Output the records below again, precisely as they are written.

═══ DATA IN THIS EXERCISE ═══

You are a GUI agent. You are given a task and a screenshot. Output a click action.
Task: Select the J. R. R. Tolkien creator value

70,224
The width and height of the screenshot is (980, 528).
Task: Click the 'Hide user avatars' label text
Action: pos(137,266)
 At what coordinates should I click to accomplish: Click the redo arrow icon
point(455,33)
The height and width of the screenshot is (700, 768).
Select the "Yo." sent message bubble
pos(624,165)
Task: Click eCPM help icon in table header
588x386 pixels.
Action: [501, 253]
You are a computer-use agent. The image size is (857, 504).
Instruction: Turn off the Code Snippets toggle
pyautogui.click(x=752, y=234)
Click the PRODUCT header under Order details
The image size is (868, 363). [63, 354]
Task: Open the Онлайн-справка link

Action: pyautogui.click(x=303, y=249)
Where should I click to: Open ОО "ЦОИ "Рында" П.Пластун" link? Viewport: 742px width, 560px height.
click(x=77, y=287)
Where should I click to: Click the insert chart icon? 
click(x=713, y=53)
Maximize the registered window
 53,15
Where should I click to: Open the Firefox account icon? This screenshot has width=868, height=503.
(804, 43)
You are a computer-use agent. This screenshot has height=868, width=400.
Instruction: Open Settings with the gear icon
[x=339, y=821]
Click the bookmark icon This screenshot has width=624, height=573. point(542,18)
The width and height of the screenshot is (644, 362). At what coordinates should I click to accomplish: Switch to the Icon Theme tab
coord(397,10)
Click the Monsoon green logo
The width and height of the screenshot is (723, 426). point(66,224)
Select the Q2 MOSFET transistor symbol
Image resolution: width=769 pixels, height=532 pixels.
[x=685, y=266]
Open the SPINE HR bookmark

═══

### OUTPUT OF THE TASK
You are a GUI agent. You are given a task and a screenshot. Output a click action.
Task: Select the J. R. R. Tolkien creator value

70,224
The width and height of the screenshot is (980, 528).
Task: Click the 'Hide user avatars' label text
Action: pos(137,266)
 At what coordinates should I click to accomplish: Click the redo arrow icon
point(455,33)
The height and width of the screenshot is (700, 768).
Select the "Yo." sent message bubble
pos(624,165)
Task: Click eCPM help icon in table header
588x386 pixels.
Action: [501, 253]
You are a computer-use agent. The image size is (857, 504).
Instruction: Turn off the Code Snippets toggle
pyautogui.click(x=752, y=234)
Click the PRODUCT header under Order details
The image size is (868, 363). [63, 354]
Task: Open the Онлайн-справка link

Action: pyautogui.click(x=303, y=249)
Where should I click to: Open ОО "ЦОИ "Рында" П.Пластун" link? Viewport: 742px width, 560px height.
click(x=77, y=287)
Where should I click to: Click the insert chart icon? 
click(x=713, y=53)
Maximize the registered window
 53,15
Where should I click to: Open the Firefox account icon? This screenshot has width=868, height=503.
(804, 43)
You are a computer-use agent. This screenshot has height=868, width=400.
Instruction: Open Settings with the gear icon
[x=339, y=821]
Click the bookmark icon This screenshot has width=624, height=573. point(542,18)
The width and height of the screenshot is (644, 362). At what coordinates should I click to accomplish: Switch to the Icon Theme tab
coord(397,10)
Click the Monsoon green logo
The width and height of the screenshot is (723, 426). point(66,224)
Select the Q2 MOSFET transistor symbol
Image resolution: width=769 pixels, height=532 pixels.
[x=685, y=266]
Open the SPINE HR bookmark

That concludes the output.